Directions – Which lines in the data below contain the word "should"? Show each of those lines in full, matching case exactly.

Collected data entries
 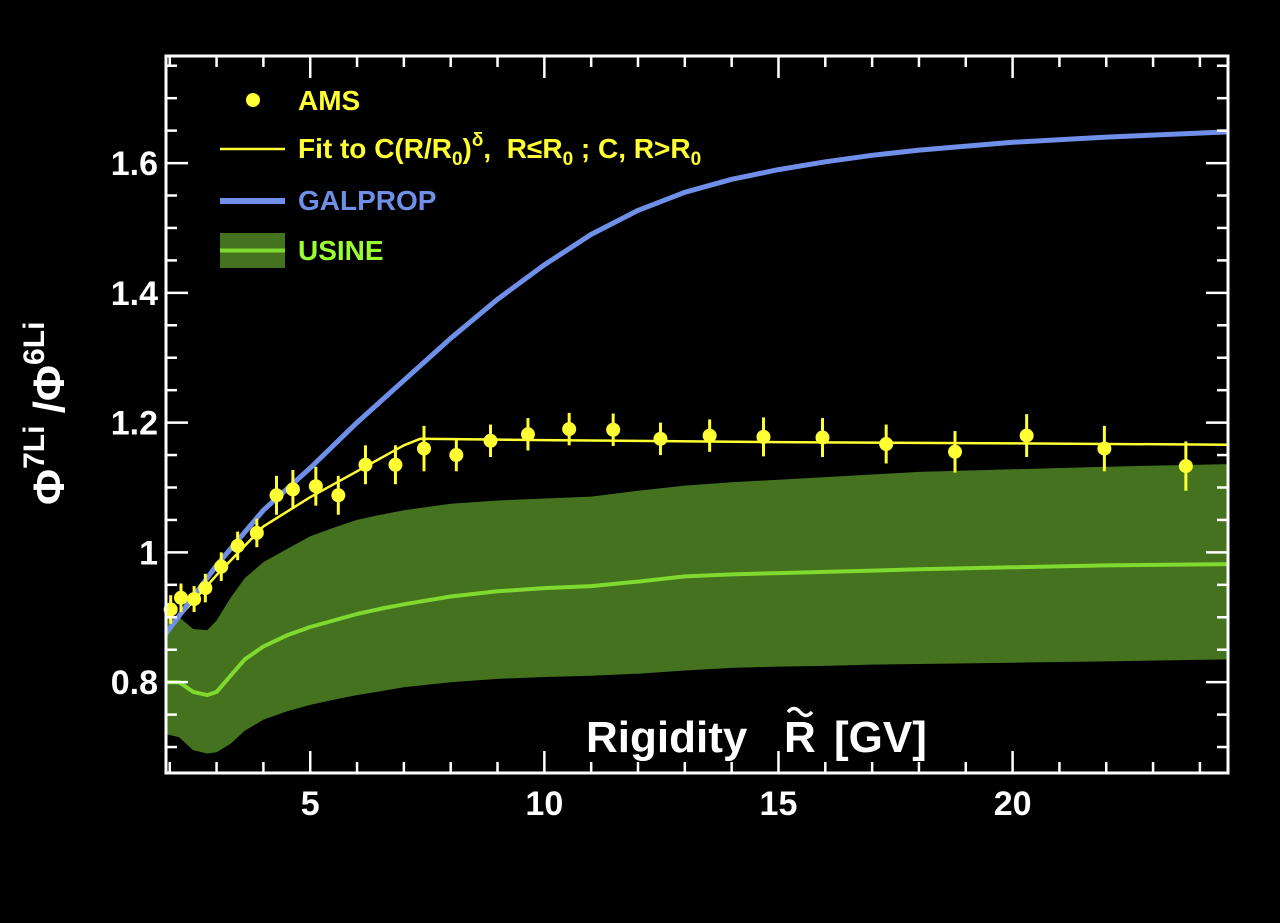 What do you see at coordinates (134, 164) in the screenshot?
I see `y-tick-label: 1.6` at bounding box center [134, 164].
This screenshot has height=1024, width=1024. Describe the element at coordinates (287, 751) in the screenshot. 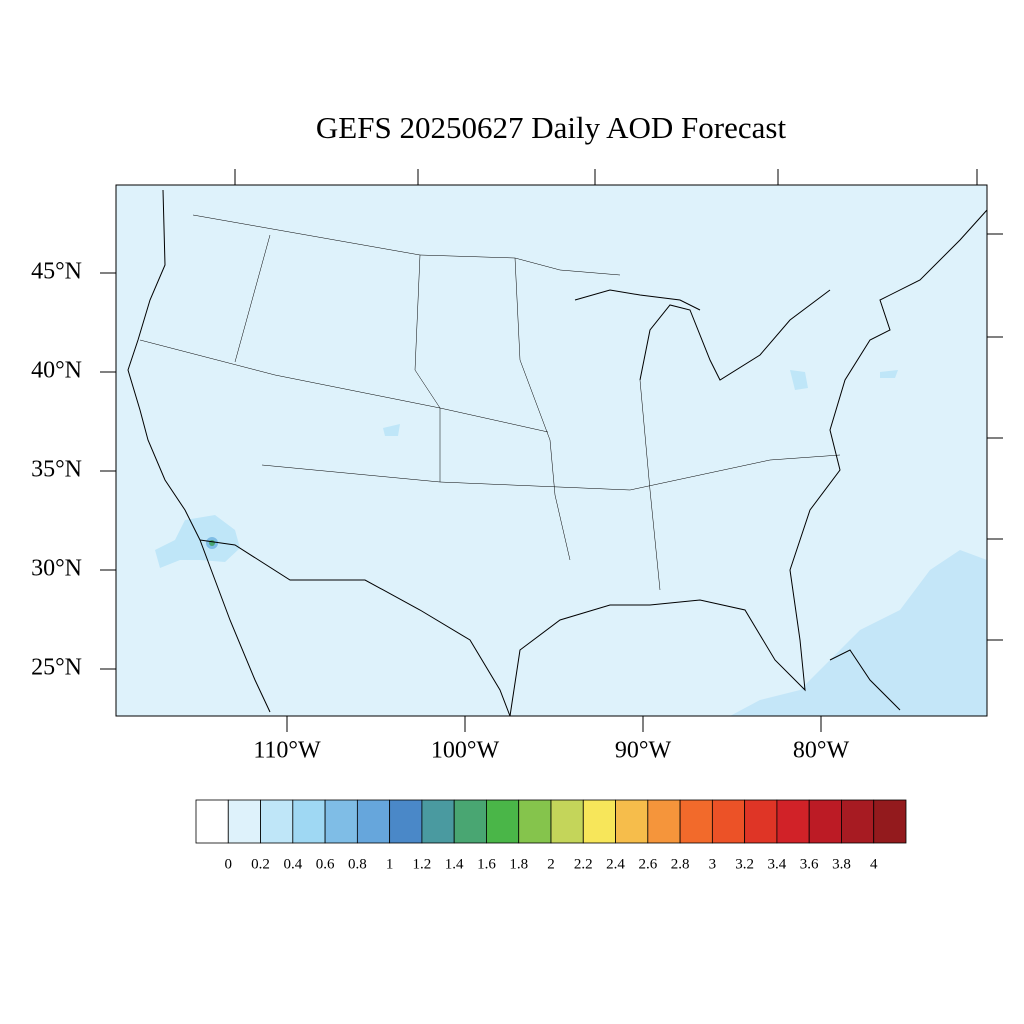

I see `lon-label: 110°W` at that location.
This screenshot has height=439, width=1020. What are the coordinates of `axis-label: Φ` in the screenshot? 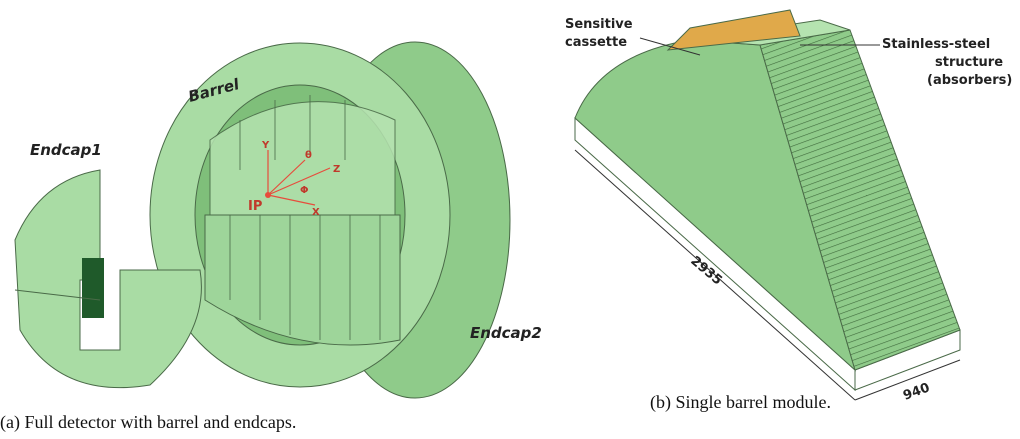 It's located at (304, 190).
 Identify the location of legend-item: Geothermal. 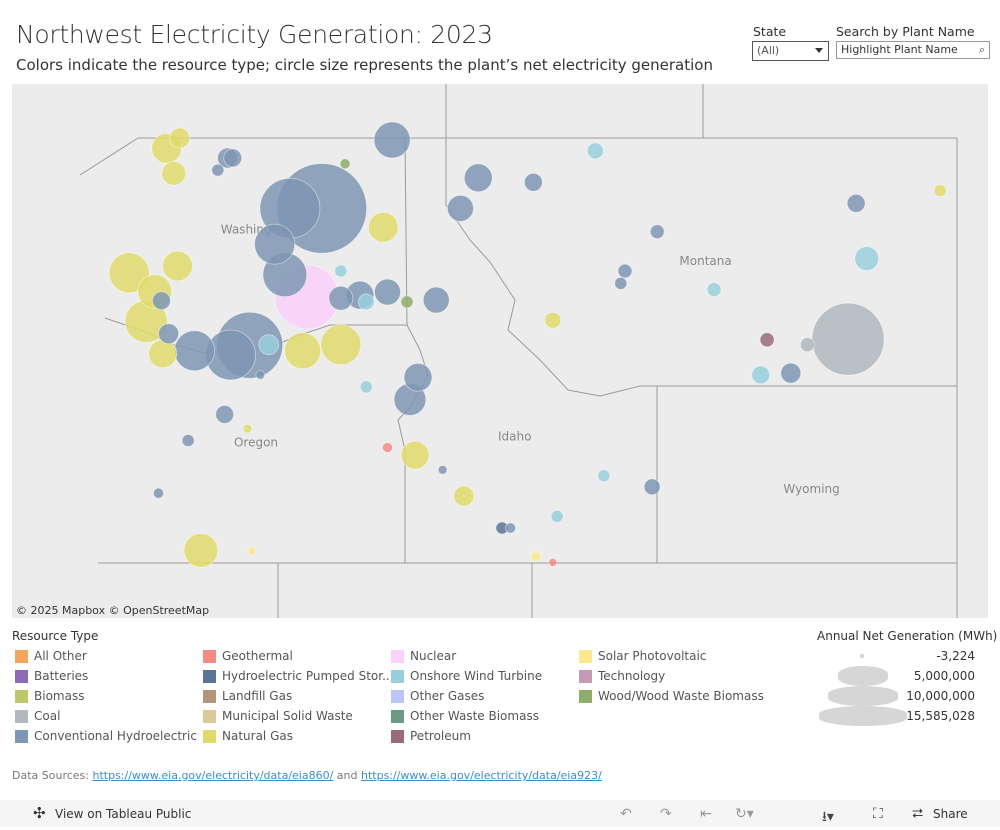
(246, 656).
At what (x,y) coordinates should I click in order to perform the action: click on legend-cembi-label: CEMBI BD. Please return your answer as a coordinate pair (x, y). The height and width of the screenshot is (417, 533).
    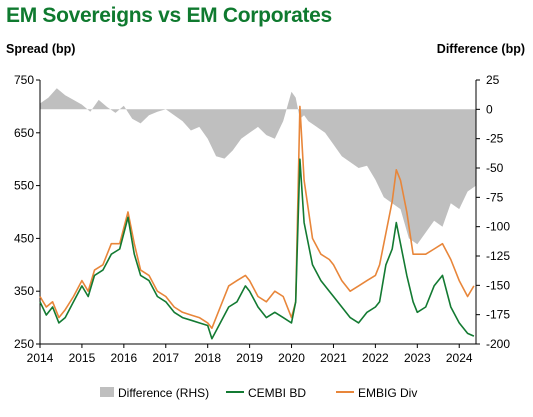
    Looking at the image, I should click on (277, 393).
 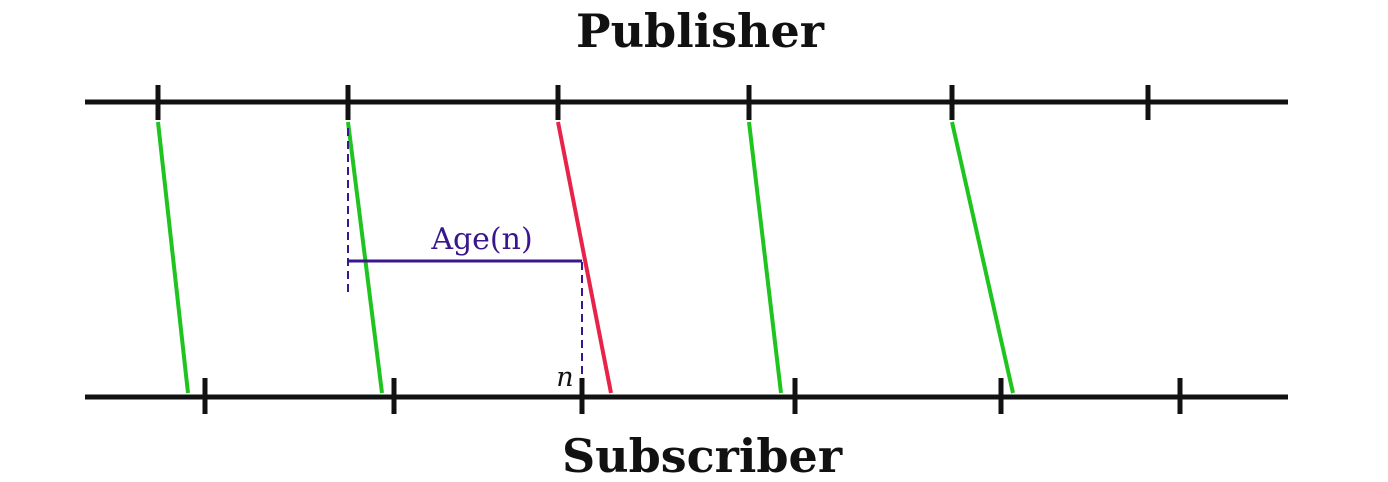 What do you see at coordinates (692, 396) in the screenshot?
I see `subscriber-ticks` at bounding box center [692, 396].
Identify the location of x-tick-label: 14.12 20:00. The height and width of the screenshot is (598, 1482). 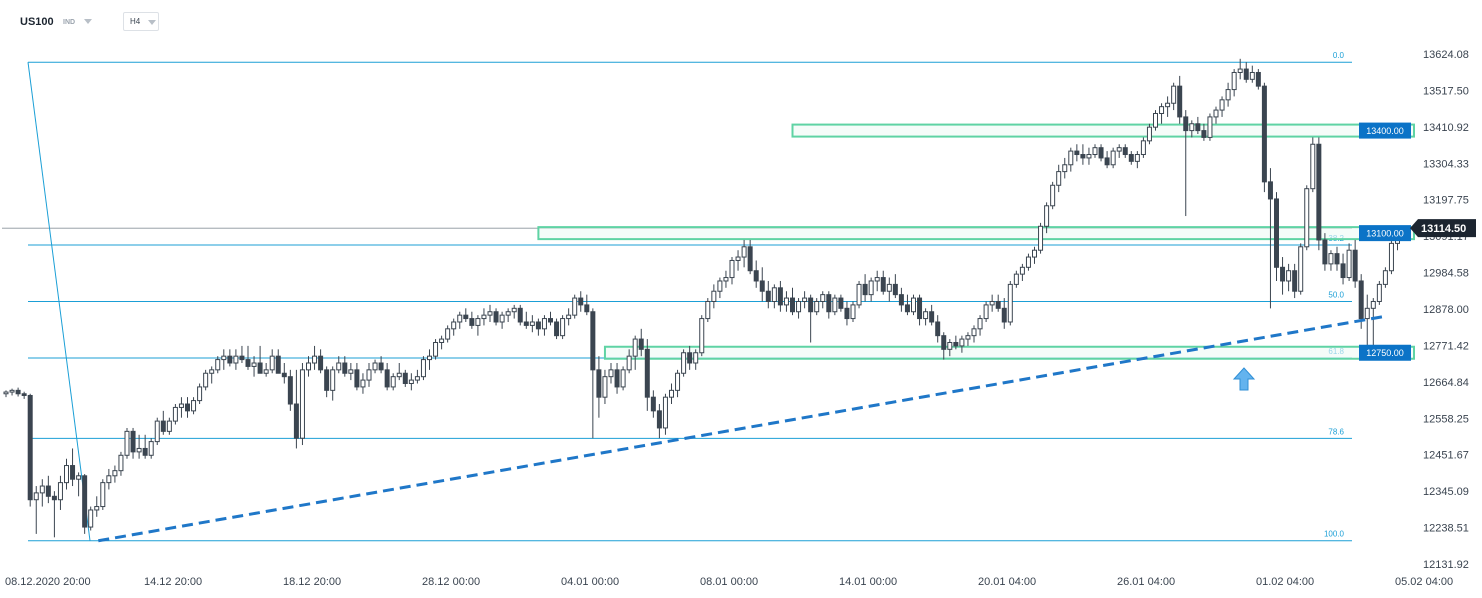
(173, 582).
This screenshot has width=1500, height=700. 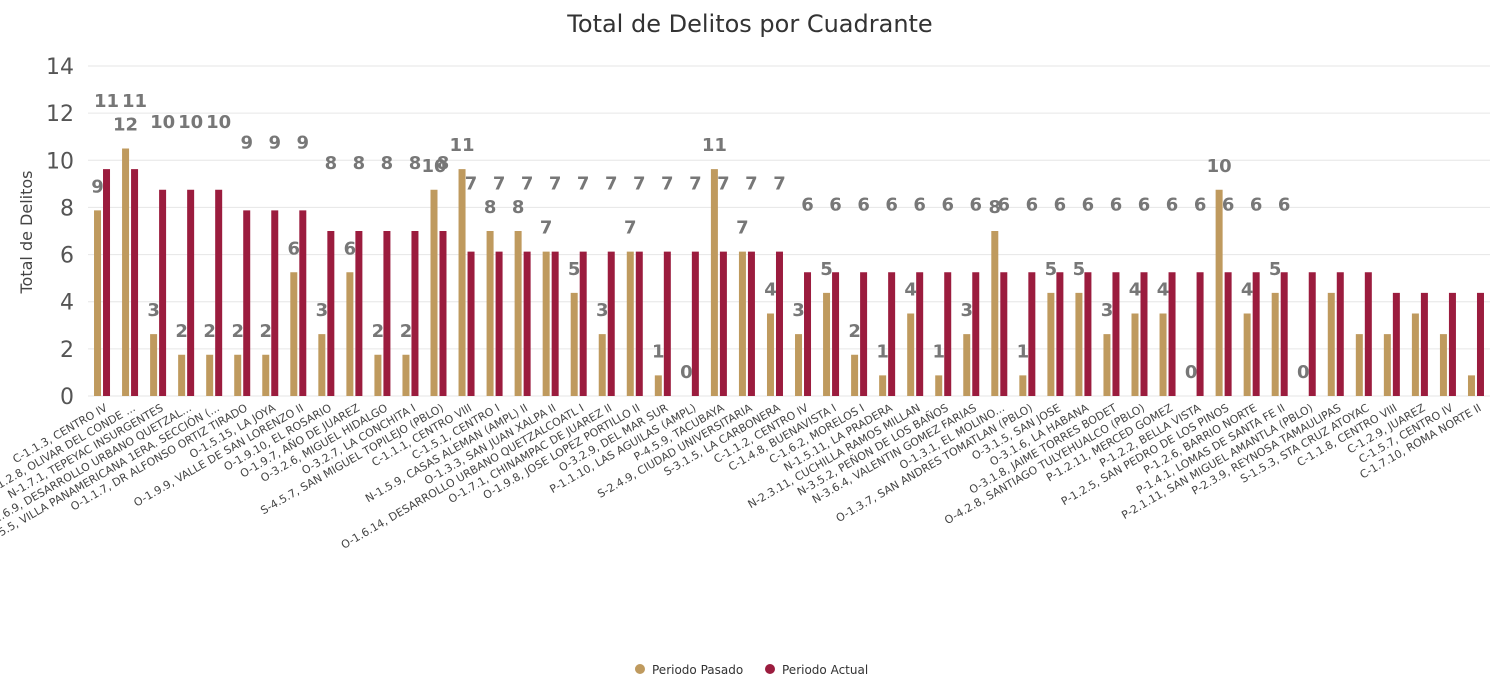 What do you see at coordinates (689, 670) in the screenshot?
I see `legend-item-periodo-pasado: Periodo Pasado` at bounding box center [689, 670].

Solution for this problem –
At what (x,y) coordinates should I click in order to perform the action: click on legend-cembi-label: CEMBI BD. Please return your answer as a coordinate pair (x, y). The height and width of the screenshot is (417, 533).
    Looking at the image, I should click on (277, 393).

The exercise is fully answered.